Not much changed in Hayek’s views between then and the time he wrote The Road to Serfdom, in 1944, still living in England. He had declared firm opposition to what, in 1948, would be described in the United States, in Paul Samuelson’s introductory textbook, Economics, as “the modern mixed economy.”
It doesn’t take more than a high-school diploma to recognize that much of America’s institutional mixture had been borrowed from German culture, some of it recently – from kindergarten to research universities and business schools, from government civil service to industrial safety, from rural electrification to road-building, from social insurance (retirement, medical, disability) to wage-bargaining and bank regulation.
Hayek may have longed for systemic purity, but it was Milton Friedman who put into action plans to purge its elements of cameralism, with two books of his own. Capitalism and Freedom, in 1962, espoused the economics of Barry Goldwater’s 1964 campaign. Free to Choose, in 1980, set out what Friedman hoped would be Ronald Reagan’s platform for governing.
For example, in 1962, Friedman proposed to dismantle discretionary central banking, fixed exchange rates, public education, conscription, anti-discrimination policies, corporate social responsibilities, trade unions, professional licensing and compulsory social insurance, including the Social Security System.
Friedman had stupendous success as a cultural entrepreneur. Many of the measures he proposed have been adopted. Final returns are far from in on many of them – the all-volunteer military, for example. But one major strut may have already turned out to be disastrous, at least for one prominent company in the news.
In an influential essay in the New York Times Sunday magazine, in 1970. Friedman argued that “The Social Responsibility of Business Is to Increase Its Profits.” Business leaders who promoted desirable “social” ends – providing employment, eliminating discrimination, avoiding pollution “and whatever else may be the catchwords of the contemporary crop of reformers” – were “preaching pure and unadulterated socialism.”
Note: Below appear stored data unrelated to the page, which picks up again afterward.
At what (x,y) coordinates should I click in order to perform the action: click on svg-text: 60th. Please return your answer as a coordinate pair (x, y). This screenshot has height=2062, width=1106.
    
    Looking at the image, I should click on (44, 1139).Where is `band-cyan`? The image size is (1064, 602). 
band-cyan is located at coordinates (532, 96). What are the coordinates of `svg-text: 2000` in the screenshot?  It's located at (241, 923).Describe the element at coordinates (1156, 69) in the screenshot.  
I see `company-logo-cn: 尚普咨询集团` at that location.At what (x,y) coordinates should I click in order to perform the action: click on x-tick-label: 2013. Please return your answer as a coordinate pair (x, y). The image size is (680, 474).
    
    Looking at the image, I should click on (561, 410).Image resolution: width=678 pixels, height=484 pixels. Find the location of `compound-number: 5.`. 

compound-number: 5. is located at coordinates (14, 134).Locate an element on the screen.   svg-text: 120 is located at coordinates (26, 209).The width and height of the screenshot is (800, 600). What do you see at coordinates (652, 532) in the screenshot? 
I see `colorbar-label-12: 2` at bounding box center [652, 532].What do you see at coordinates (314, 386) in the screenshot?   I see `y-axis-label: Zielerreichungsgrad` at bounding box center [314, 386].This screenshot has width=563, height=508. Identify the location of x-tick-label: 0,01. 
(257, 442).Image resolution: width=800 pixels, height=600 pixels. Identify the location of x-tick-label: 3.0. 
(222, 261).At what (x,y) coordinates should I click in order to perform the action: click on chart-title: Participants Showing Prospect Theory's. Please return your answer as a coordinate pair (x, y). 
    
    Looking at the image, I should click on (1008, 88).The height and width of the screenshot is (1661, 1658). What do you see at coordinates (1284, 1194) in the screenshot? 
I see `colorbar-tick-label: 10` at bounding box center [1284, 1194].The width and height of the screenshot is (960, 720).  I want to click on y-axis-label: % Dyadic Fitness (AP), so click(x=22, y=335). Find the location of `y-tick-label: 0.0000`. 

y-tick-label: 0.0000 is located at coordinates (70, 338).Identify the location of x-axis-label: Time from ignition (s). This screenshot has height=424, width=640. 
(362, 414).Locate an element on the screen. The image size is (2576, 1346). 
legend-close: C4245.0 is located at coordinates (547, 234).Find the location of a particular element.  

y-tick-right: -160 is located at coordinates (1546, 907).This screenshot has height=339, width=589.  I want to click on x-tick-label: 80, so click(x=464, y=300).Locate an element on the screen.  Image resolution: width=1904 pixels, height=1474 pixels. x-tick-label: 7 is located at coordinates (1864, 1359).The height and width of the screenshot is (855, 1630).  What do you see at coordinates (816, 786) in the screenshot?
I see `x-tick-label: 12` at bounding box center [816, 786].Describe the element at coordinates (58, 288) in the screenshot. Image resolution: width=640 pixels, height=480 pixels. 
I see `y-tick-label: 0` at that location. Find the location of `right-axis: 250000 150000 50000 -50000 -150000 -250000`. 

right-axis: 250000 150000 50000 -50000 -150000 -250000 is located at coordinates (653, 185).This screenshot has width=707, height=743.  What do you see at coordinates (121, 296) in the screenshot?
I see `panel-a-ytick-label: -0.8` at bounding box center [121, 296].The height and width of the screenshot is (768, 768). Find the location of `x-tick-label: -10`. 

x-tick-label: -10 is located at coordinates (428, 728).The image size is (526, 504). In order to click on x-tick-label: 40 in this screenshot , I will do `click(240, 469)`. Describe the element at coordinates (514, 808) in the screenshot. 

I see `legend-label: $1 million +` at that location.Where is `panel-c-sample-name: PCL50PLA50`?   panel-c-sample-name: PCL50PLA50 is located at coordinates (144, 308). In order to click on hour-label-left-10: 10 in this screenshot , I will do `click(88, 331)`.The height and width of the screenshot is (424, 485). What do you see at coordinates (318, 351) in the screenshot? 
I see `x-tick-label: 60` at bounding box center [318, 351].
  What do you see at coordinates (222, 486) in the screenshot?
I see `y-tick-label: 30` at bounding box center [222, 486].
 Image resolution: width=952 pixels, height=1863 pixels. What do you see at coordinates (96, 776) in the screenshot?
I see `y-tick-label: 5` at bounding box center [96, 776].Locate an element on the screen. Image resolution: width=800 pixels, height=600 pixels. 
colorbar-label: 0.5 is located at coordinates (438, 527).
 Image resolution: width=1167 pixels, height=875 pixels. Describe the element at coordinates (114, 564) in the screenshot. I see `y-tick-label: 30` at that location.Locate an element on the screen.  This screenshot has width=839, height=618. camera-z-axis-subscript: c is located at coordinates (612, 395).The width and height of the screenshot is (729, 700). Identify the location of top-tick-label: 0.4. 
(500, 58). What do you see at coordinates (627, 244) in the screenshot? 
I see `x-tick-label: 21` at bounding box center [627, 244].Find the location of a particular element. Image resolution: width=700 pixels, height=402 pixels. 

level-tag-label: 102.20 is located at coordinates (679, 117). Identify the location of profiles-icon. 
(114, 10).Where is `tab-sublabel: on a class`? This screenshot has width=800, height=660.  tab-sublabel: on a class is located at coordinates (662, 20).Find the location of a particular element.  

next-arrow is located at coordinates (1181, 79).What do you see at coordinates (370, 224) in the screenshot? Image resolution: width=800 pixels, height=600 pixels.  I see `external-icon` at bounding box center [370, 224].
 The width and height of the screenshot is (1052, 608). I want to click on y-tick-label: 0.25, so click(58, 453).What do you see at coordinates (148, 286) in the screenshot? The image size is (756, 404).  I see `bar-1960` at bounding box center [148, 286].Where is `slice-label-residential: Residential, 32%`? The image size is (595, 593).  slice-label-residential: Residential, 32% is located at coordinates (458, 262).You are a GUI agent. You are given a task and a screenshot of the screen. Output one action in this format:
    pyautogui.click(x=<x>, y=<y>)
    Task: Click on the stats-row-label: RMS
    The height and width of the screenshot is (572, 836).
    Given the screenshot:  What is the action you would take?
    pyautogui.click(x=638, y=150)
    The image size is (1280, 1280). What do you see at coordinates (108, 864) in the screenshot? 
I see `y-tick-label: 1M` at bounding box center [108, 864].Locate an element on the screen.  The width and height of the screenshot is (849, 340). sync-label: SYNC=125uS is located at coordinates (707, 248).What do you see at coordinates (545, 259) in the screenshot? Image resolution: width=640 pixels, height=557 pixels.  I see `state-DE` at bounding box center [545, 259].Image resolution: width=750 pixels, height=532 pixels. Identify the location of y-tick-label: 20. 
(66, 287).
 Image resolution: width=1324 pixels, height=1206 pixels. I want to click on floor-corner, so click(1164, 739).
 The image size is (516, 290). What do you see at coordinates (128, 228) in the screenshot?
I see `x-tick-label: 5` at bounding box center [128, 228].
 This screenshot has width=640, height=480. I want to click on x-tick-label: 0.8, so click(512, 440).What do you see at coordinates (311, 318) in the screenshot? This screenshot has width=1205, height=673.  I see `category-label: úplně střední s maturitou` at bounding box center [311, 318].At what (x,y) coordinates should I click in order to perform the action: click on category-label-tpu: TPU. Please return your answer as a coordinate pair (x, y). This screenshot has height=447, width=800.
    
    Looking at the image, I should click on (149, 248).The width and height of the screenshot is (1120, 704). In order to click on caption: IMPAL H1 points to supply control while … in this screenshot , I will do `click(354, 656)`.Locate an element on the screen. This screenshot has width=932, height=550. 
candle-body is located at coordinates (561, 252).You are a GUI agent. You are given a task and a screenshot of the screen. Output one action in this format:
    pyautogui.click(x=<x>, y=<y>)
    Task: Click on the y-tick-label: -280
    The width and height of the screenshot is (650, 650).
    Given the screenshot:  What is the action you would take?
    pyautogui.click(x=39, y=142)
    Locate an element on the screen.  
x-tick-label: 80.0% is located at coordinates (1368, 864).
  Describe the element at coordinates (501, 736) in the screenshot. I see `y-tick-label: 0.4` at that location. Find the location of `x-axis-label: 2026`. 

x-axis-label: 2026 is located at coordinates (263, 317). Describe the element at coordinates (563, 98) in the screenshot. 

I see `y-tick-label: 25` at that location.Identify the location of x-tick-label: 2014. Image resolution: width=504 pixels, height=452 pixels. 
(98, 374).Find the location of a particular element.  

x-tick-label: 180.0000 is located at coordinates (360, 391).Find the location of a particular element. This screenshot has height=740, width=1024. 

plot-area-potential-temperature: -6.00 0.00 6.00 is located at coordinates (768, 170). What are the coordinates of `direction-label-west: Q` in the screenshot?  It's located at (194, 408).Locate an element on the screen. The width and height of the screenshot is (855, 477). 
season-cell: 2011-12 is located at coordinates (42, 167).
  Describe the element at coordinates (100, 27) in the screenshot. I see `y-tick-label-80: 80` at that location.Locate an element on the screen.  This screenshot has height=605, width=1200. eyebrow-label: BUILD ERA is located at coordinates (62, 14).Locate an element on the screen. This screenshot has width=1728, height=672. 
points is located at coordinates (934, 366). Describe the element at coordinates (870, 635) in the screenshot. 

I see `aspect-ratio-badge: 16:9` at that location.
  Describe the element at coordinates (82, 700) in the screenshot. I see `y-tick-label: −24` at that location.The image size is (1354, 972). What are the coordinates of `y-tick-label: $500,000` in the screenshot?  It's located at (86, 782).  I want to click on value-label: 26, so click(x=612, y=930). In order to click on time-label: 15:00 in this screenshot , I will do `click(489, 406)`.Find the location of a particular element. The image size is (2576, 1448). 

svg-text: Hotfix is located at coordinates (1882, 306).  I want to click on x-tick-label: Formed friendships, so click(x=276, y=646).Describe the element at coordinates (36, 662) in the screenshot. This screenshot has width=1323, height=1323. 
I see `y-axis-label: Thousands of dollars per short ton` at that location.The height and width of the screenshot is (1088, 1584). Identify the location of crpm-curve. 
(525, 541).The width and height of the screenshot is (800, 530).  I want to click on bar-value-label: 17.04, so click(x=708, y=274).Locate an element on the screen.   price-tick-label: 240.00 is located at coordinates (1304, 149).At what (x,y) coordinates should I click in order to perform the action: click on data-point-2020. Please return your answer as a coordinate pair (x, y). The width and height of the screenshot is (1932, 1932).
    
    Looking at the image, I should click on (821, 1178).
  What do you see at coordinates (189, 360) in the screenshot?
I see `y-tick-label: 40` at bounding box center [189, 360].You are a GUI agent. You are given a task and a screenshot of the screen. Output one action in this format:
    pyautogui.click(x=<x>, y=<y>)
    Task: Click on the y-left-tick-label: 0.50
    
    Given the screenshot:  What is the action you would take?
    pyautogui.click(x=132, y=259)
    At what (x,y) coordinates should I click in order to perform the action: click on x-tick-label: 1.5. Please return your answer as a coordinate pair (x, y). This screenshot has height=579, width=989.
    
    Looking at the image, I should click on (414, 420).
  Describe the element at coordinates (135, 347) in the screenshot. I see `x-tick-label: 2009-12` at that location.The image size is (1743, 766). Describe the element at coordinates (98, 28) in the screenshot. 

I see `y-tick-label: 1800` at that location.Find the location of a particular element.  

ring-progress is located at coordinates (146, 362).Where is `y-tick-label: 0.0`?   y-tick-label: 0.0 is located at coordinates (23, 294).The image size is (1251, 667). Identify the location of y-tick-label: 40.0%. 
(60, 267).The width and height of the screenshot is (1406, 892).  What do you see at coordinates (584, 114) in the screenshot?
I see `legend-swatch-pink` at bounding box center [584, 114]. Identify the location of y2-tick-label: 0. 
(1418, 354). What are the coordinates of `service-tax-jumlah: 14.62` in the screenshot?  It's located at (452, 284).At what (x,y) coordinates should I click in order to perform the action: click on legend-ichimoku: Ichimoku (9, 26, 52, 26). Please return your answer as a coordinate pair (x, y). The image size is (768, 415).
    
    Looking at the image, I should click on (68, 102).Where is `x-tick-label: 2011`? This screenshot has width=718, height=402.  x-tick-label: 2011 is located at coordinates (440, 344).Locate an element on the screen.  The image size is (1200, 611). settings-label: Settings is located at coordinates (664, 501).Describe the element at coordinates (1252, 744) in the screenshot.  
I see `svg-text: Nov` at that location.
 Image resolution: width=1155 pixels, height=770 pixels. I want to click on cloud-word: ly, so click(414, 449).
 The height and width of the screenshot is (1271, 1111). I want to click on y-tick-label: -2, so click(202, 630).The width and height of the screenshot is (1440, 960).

A publicly owned corporation had only one ‘‘social’’ responsibility, Friedman concluded: “to use its resources and engage in activities designed to increase its profits so long as it stays within the rules of the game, which is to say, engages in open and free competition without deception or fraud.” That meant increasing share prices, a goal easily measured and properly rewarded by compensating executives who achieve good results.
The doctrine of shareholder sovereignty is mentioned only in passing on page 474 of Jennifer Burns’ biography, Milton Friedman: The Last Conservative. (Farrar, Straus and Giroux), 2023. But from Friedman’s argument to today’s problems at Boeing Co. seems to me a straight line of descent. At Airbus, in Europe, the legacy of cameralism flies on.
David Warsh, a veteran columnist and an economic historian, is proprietor of Somerville-based economicprincipals.com, where this column originated.